Processo
ApCiv - APELAÇÃO CÍVEL - 2027358 / SP
0000029-79.2015.4.03.9999
Relator(a)
DESEMBARGADOR FEDERAL CARLOS DELGADO
Órgão Julgador
SÉTIMA TURMA
Data do Julgamento
21/10/2019
Data da Publicação/Fonte
e-DJF3 Judicial 1 DATA:04/11/2019
Ementa
PROCESSUAL CIVIL. PREVIDENCIÁRIO. SENTENÇA ILÍQUIDA. APOSENTADORIA POR
TEMPO DE CONTRIBUIÇÃO. CONVERSÃO EM APOSENTADORIA ESPECIAL. RUÍDO
COMUM E ESPECIAL. SAFRA E ENTRESSAFRA. COMPROVAÇÃO DO LABOR SUBMETIDO
A CONDIÇÕES ESPECIAIS. RECONHECIMENTO PARCIAL DOS PERÍODOS.
APOSENTADORIA ESPECIAL. TEMPO INSUFICIENTE. REVISÃO DA APOSENTADORIA
POR TEMPO DE CONTRIBUIÇÃO. DIB NA DATA DO REQUERIMENTO ADMINISTRATIVO.
CORREÇÃO MONETÁRIA. JUROS DE MORA. SUCUMBÊNCIA RECÍPROCA. REMESSA
NECESSÁRIA, TIDA POR SUBMETIDA, E APELAÇÃO DO INSS PARCIALMENTE
PROVIDAS.
1 - A r. sentença reconheceu período especial e condenou o INSS a revisar o benefício de
aposentadoria por tempo de contribuição do autor, concedendo aposentadoria especial, desde
o requerimento administrativo (05/10/2009), bem como no pagamento das diferenças apuradas
com correção monetária e juros de mora. Assim, não havendo como se apurar o valor da
condenação, trata-se de sentença ilíquida e sujeita ao reexame necessário, nos termos do
inciso I do artigo 475 do CPC/73 e da Súmula 490 do STJ.
2 - Pretende a parte autora a revisão do benefício de aposentadoria por tempo de contribuição,
para que seja convertida em aposentadoria especial, mediante o reconhecimento de período
laborado em atividade especial, ou, alternativamente, a revisão daquela.
3 - Trata-se, em suma, de pedido de conversão de aposentadoria por tempo de contribuição em
aposentadoria especial.
Jurisprudência/TRF3 - Acórdãos
4 - A aposentadoria especial foi instituída pelo artigo 31 da Lei nº 3.807, de 26/08/1960 (Lei
Orgânica da Previdência Social, LOPS). Sobreveio a Lei n. 5.890, de 08.06.1973, que revogou
o artigo 31 da LOPS, e cujo artigo 9º passou regrar esse benefício.
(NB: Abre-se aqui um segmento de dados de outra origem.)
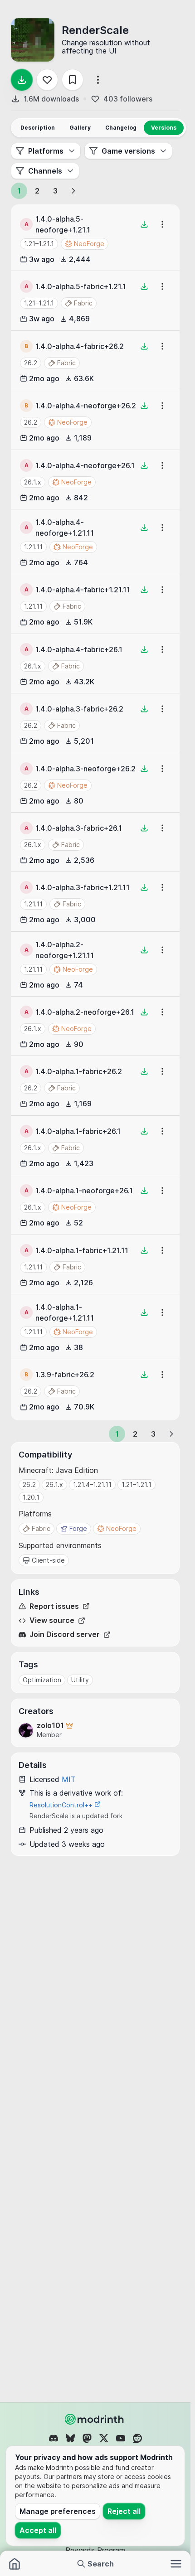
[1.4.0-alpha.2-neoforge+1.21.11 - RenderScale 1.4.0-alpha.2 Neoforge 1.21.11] (95, 964)
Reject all (124, 2511)
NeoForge (121, 1528)
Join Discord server (64, 1634)
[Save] (72, 80)
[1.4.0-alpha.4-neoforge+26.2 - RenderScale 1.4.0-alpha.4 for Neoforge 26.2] (95, 419)
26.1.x (32, 482)
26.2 (30, 363)
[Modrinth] (95, 2419)
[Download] (22, 80)
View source (51, 1620)
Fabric (41, 1528)
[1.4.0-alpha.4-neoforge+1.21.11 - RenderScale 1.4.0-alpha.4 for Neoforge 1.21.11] (95, 542)
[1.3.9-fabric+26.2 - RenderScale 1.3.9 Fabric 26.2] (95, 1388)
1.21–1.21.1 (39, 243)
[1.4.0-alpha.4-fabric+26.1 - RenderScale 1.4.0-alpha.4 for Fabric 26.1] (95, 663)
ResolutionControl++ (61, 1805)
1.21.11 (33, 547)
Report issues (54, 1606)
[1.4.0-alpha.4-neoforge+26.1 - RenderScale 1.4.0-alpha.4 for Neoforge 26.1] (95, 479)
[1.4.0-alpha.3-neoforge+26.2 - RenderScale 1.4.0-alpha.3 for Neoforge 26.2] (95, 782)
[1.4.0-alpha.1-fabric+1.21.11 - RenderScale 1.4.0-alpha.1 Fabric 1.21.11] (95, 1264)
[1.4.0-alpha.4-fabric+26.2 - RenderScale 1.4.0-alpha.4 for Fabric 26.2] (95, 360)
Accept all (38, 2530)
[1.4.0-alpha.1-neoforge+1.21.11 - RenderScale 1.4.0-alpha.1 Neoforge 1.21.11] (95, 1326)
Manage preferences (58, 2511)
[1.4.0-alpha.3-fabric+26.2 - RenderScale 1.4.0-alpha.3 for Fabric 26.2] (95, 723)
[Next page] (73, 191)
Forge (78, 1528)
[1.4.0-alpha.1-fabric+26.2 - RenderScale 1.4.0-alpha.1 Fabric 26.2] (95, 1085)
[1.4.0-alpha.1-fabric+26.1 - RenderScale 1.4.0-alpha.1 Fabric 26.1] (95, 1145)
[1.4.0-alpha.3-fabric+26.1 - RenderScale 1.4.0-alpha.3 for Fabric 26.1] (95, 842)
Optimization (42, 1680)
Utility (80, 1680)
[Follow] (47, 80)
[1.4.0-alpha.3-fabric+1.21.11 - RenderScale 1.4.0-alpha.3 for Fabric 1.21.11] (95, 901)
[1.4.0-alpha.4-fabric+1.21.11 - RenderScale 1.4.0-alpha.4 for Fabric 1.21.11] (95, 603)
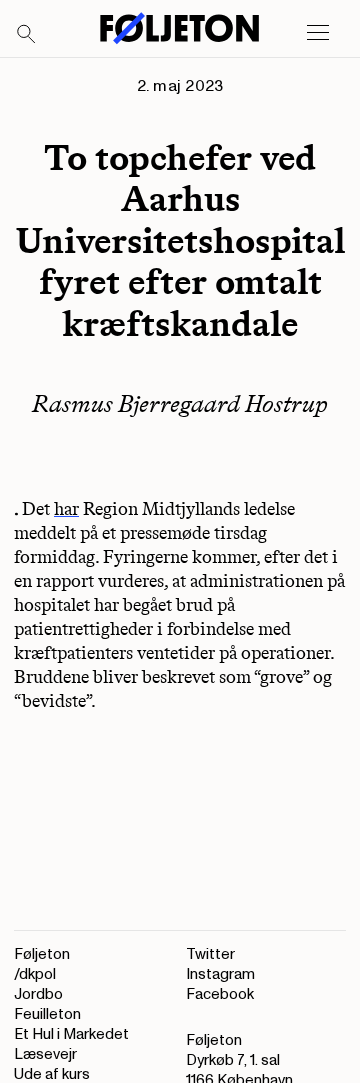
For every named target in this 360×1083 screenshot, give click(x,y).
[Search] (27, 35)
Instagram (220, 974)
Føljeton (42, 954)
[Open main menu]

A benesse era devida ao
segurado que contasse 15 (quinze), 20 (vinte) ou 25 (vinte e cinco) anos, conforme a atividade
profissional, de serviços para esse efeito considerados penosos, insalubres ou perigosos, por
decreto do Poder Executivo.
5 - O Decreto nº 53.831/64 foi o primeiro a trazer a lista de atividades especiais para efeitos
previdenciários, tendo como base a atividade profissional ou a exposição do segurado a
agentes nocivos. Já o Decreto nº 83.080/79 estabeleceu nova lista de atividades profissionais,
agentes físicos, químicos e biológicos presumidamente nocivos à saúde, para fins de
aposentadoria especial, sendo que, o Anexo I classificava as atividades de acordo com os
agentes nocivos enquanto que o Anexo II trazia a classificação das atividades segundo os
grupos profissionais.
6 - Atualmente, a aposentadoria especial encontra previsão no art. 57 da Lei nº 8.213/91.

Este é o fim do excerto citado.